2. Changes to technical content. Stakeholder input will increase the technical rigor of the rating system. The proposed technical changes have been informed by market data, stakeholder generated ideas, expert engagement, and advances in technology and market acceptability of LEED and green building practices.
3. Revised credit weightings. Revised point distribution will more closely tie the rating system requirements to the priorities articulated by the USGBC community.
There are new prerequisites and credits across the LEED credit categories and rating systems. Point values have also changed. Each rating system has gone through a weighting process and has LEED points associated with each credit and option of the rating system.
How does LEED v4 affect the use of precast concrete?
Some of the changes affecting the use of precast concrete include:
• Site Development – Protect or Restore Habitat. (Formerly SS 5.1) Precast will still contribute in this category, because it’s made to order, reduces storage space on site and minimizes site disturbance.
• Rainwater Management. (Combined former 6.1, “Stormwater Design – Quality Control,” and 6.2, “Stormwater Design – Quantity Control”) Precast will still contribute through the use of stormwater products.
• Heat Island Reduction – Combined Heat Island Effect – Non-roof with Heat Island Effect – Roof. (Renamed “Heat Island Reduction”) Architectural precast concrete with an SRI1 of at least 29 will qualify.
• Environmentally Preferable Products and Materials, Prescriptive Attributes. (New credit for 2013) The former regional requirement will be replaced with the new “Support Local Economy” attribute. Recycled content (50% of total material cost), which currently applies to structure and enclosure, will apply only to non-structural elements.
• Regional Materials. “Regional” definition will no longer be 500 miles. It is currently based on “Regional Core Based Statistical Area” updated Dec. 1, 2009, by the U.S. Office of Management and Budget.
• Thermal Comfort. (Renamed from “Controllability of Systems – Thermal Comfort,” combined with “Thermal Comfort – Design Requirements for Achievement”) Design of heating, ventilation and air conditioning (HVAC) systems and the building envelope will need to meet the requirements of ASHRAE2 Standard 55-2010, “Thermal Comfort Conditions for Human Occupancy.”
• Precast Concrete Shell. Precast enclosure will contribute to LEED design due to thermal mass properties.
Current status of LEED v4
The LEED v4 fourth public comment period was open from May 11 to May 28. A number of key changes have been made to address the technical and market issues voiced throughout the course of previous comment periods.

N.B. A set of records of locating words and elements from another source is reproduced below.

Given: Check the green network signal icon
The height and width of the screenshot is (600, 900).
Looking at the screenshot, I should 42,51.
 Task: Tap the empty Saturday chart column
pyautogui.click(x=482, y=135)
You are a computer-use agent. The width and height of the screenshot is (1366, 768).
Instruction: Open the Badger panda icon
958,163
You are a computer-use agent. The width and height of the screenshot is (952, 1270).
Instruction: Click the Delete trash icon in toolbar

Projects currently registered with LEED should follow the version under which they are currently registered. Project teams will not be able to register for LEED v4 until it has undergone a ballot vote by USGBC membership and is officially launched.
Due to overwhelming feedback from stakeholders, the USGBC recently announced that it will delay balloting on LEED v4 until June 1, 2013. As a result, changes may be made that will impact our industry. NPCA will continue to stay on top of any developments and will publish updates as they occur.
1 Solar Reflectance Index
2 American Society of Heating, Refrigerating and Air-Conditioning Engineers Inc.